··· Recorded information ···

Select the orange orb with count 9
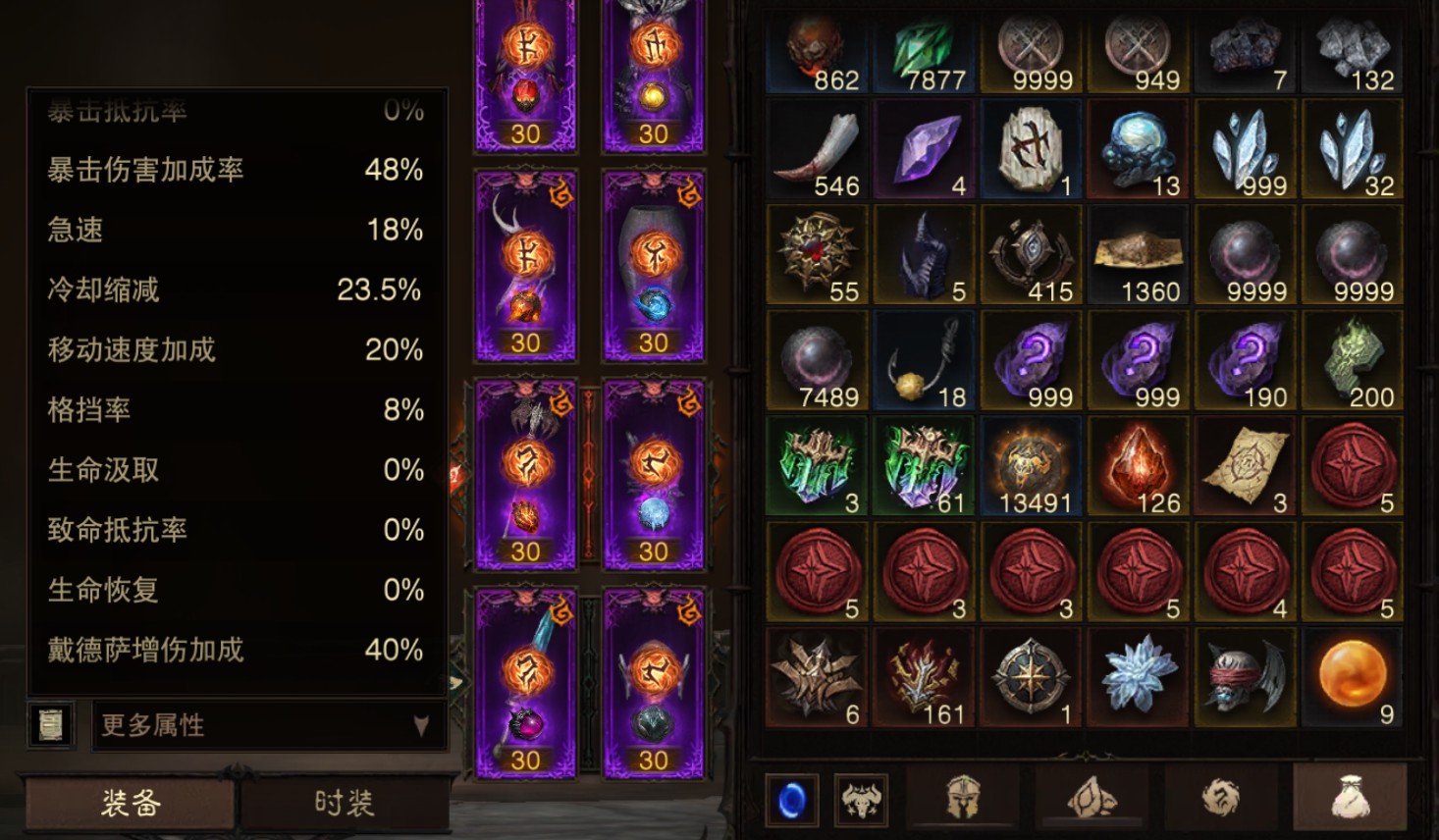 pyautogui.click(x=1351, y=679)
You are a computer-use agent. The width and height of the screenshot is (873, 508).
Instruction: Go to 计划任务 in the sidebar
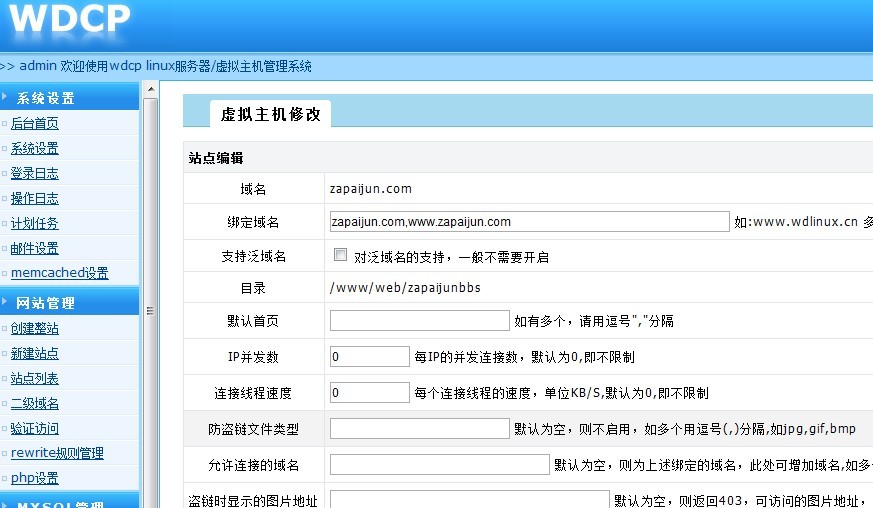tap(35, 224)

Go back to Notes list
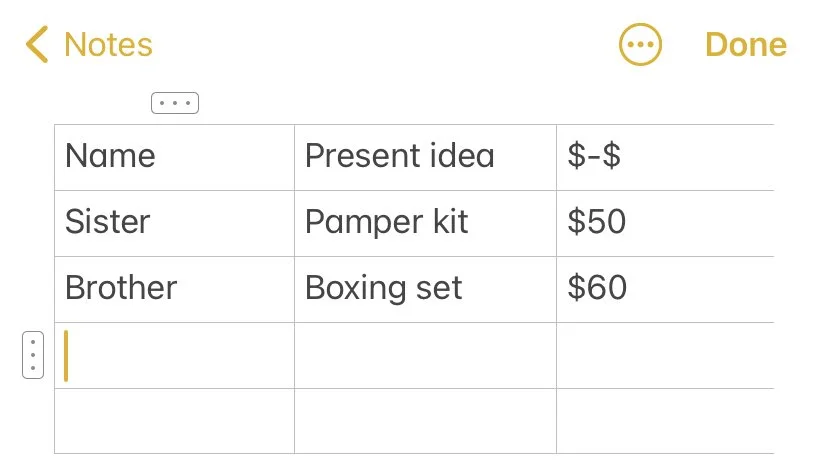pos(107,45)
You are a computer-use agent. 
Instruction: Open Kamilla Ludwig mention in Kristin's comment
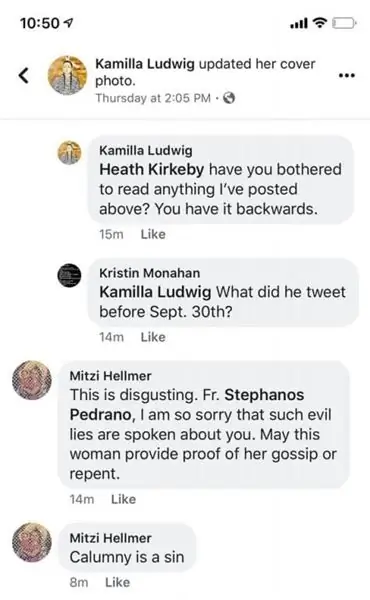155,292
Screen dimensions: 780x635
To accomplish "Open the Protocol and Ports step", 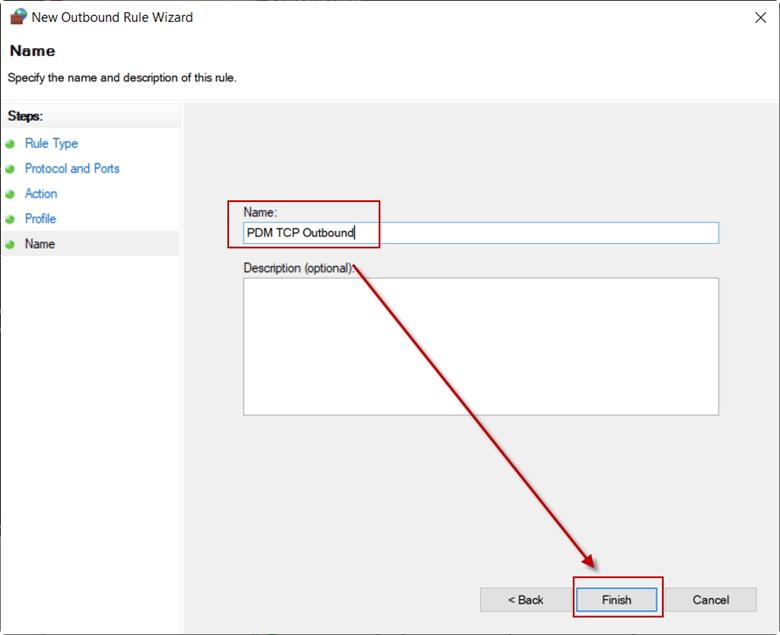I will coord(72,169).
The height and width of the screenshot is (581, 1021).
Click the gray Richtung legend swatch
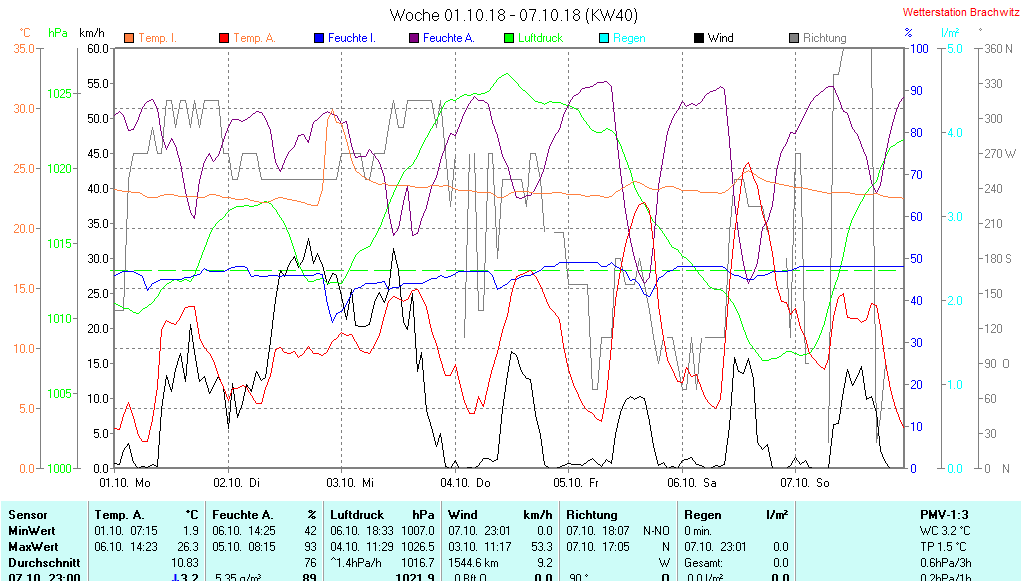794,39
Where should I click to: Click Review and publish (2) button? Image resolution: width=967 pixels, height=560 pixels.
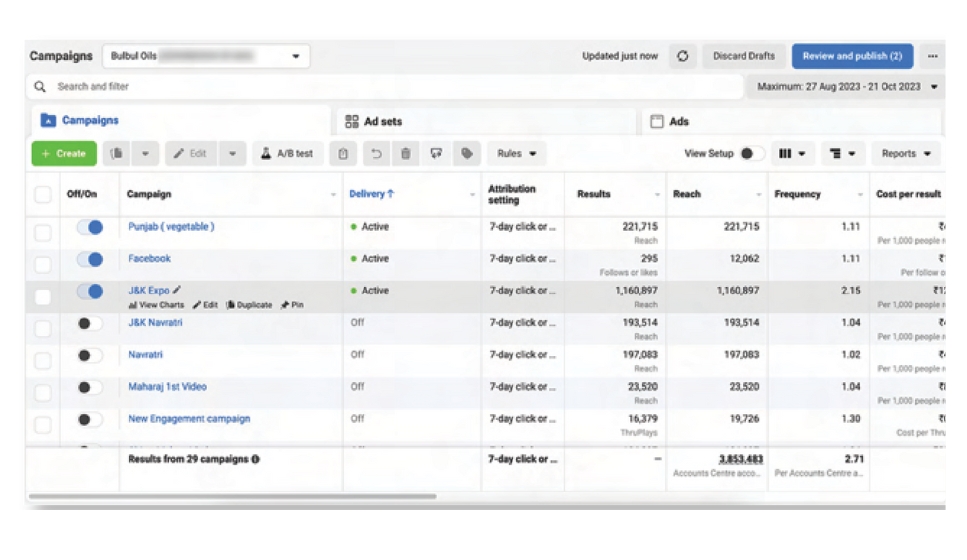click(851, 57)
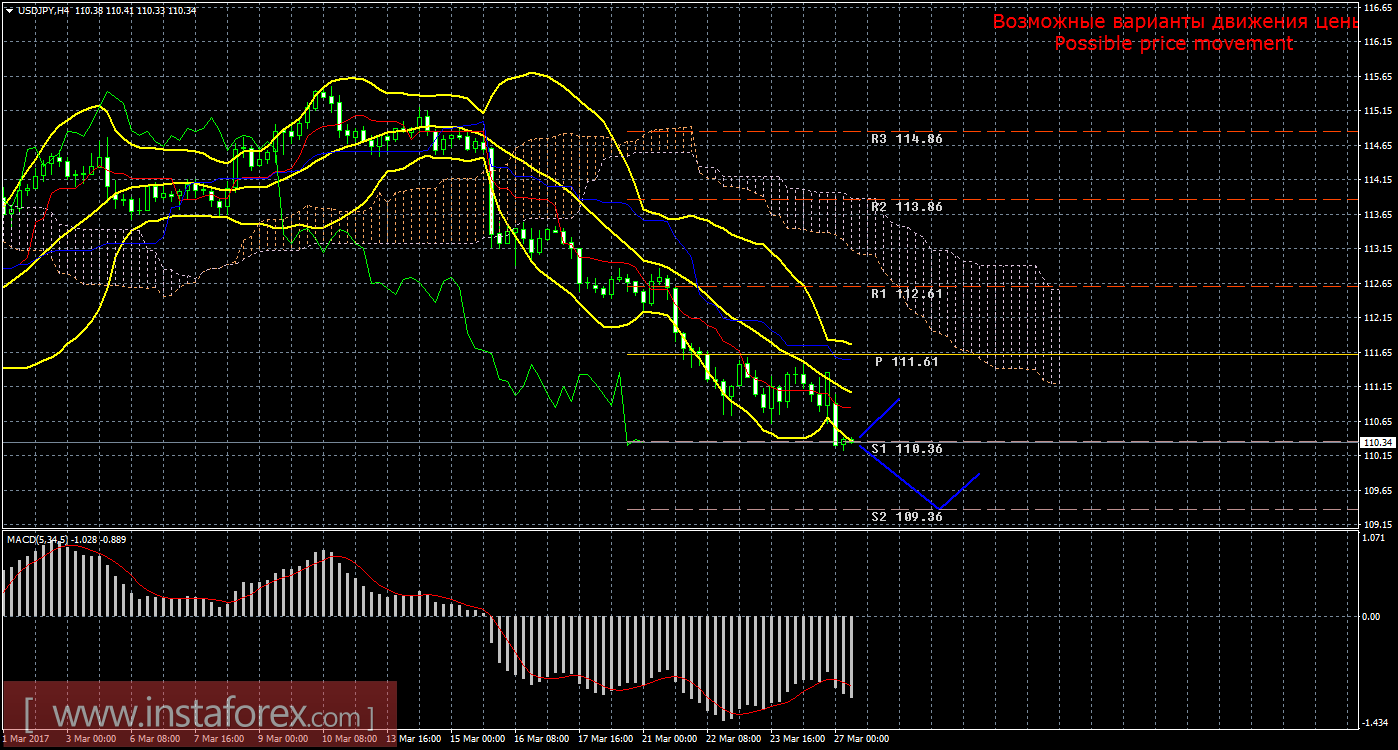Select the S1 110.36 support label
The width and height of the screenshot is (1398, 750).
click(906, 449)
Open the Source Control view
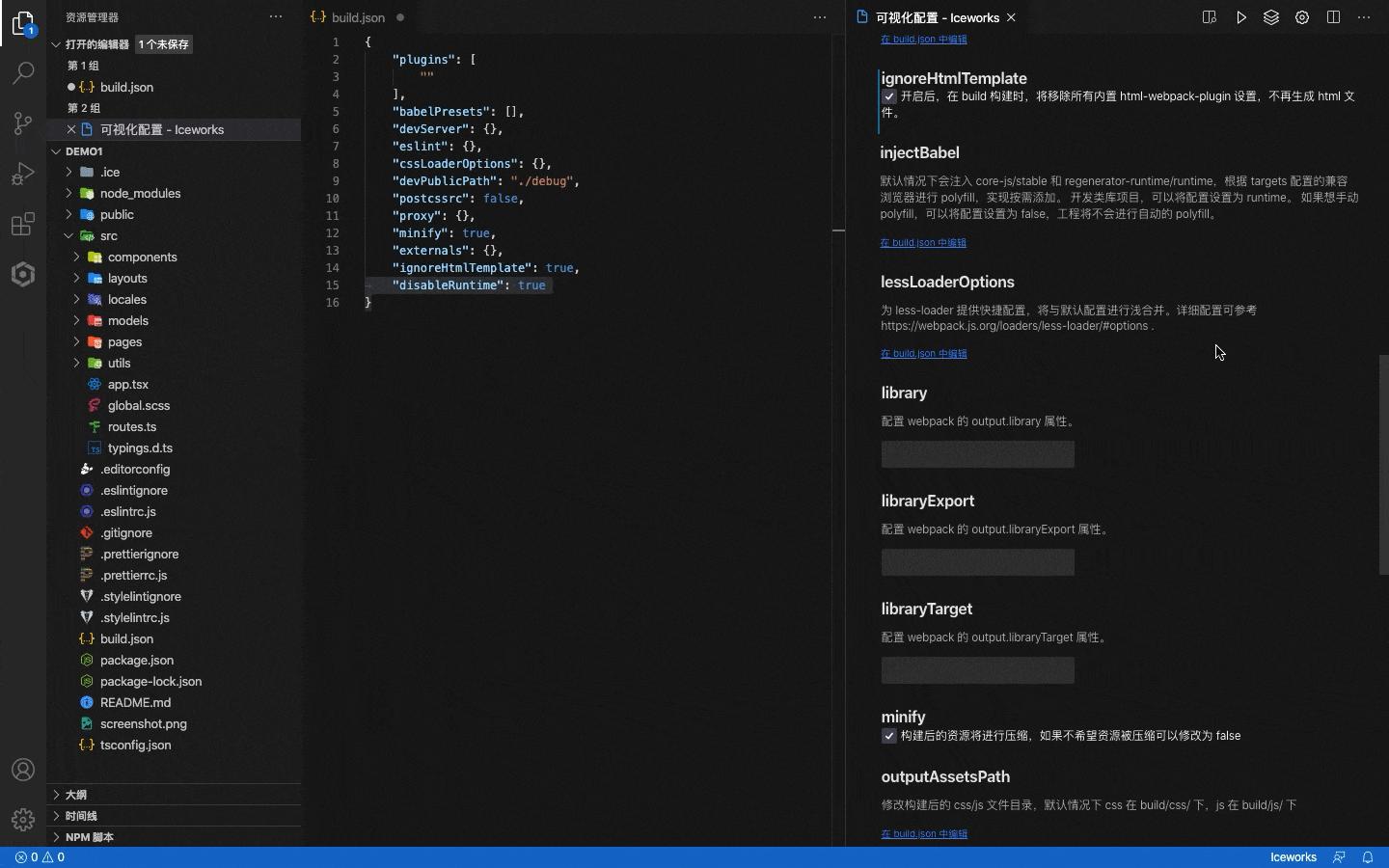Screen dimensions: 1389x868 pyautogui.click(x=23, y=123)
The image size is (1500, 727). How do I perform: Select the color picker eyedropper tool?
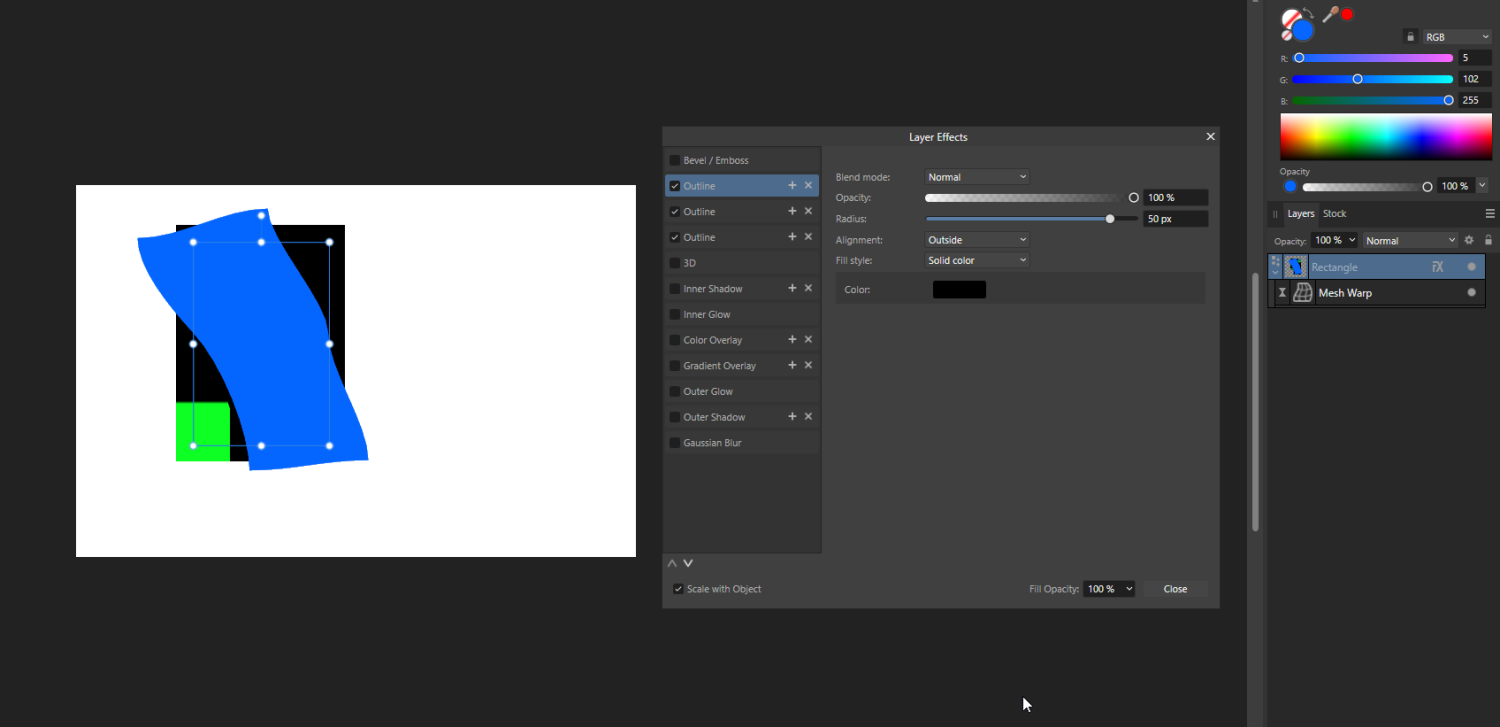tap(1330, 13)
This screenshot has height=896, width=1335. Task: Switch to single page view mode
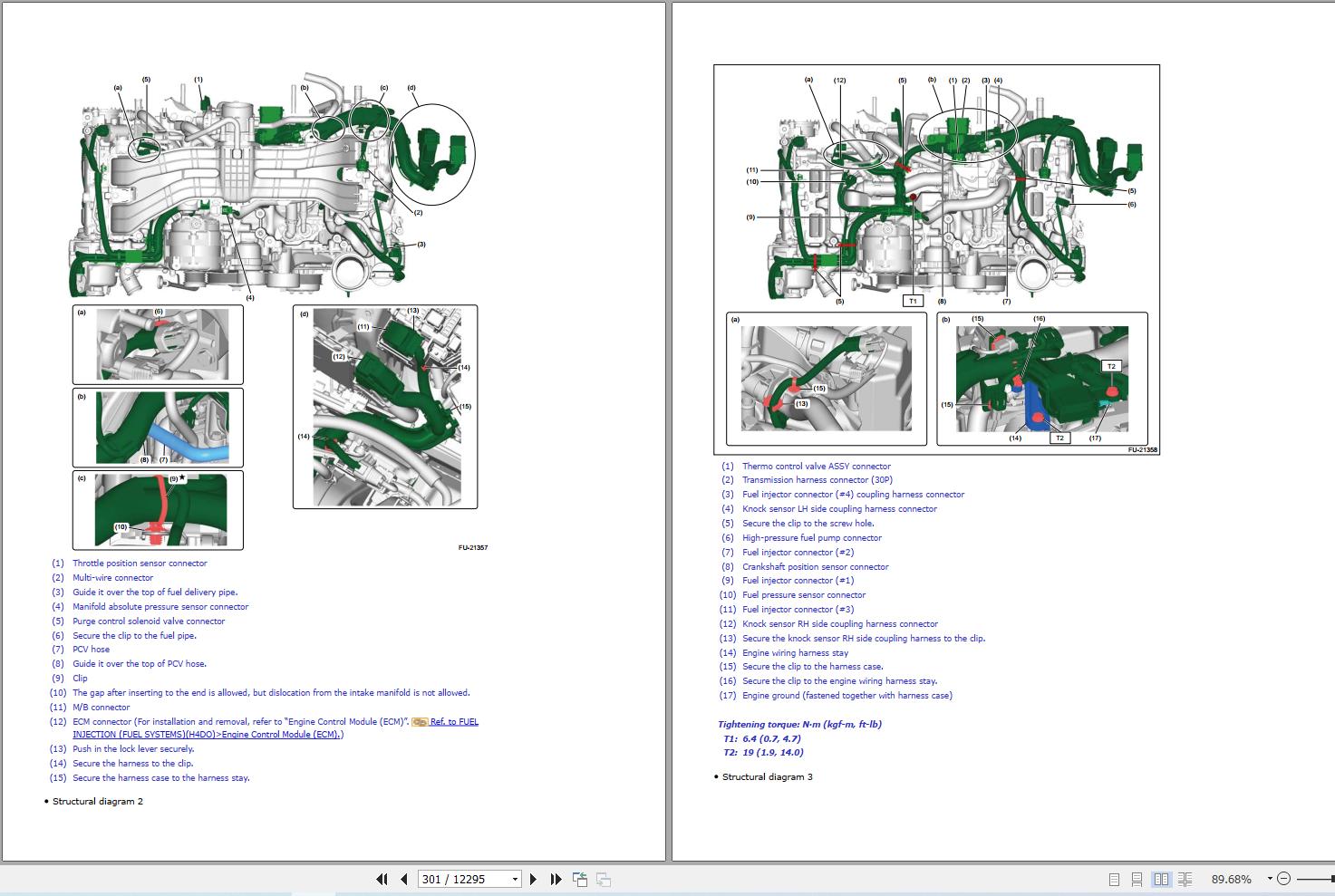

···

What is needed is an exact copy of the lines from the line with "The image size" to the end of the data above, both included, without any pictures.

### Written reply
The image size is (1500, 727). How do I perform: Select the color picker eyedropper tool?
tap(1330, 13)
This screenshot has height=896, width=1335. Task: Switch to single page view mode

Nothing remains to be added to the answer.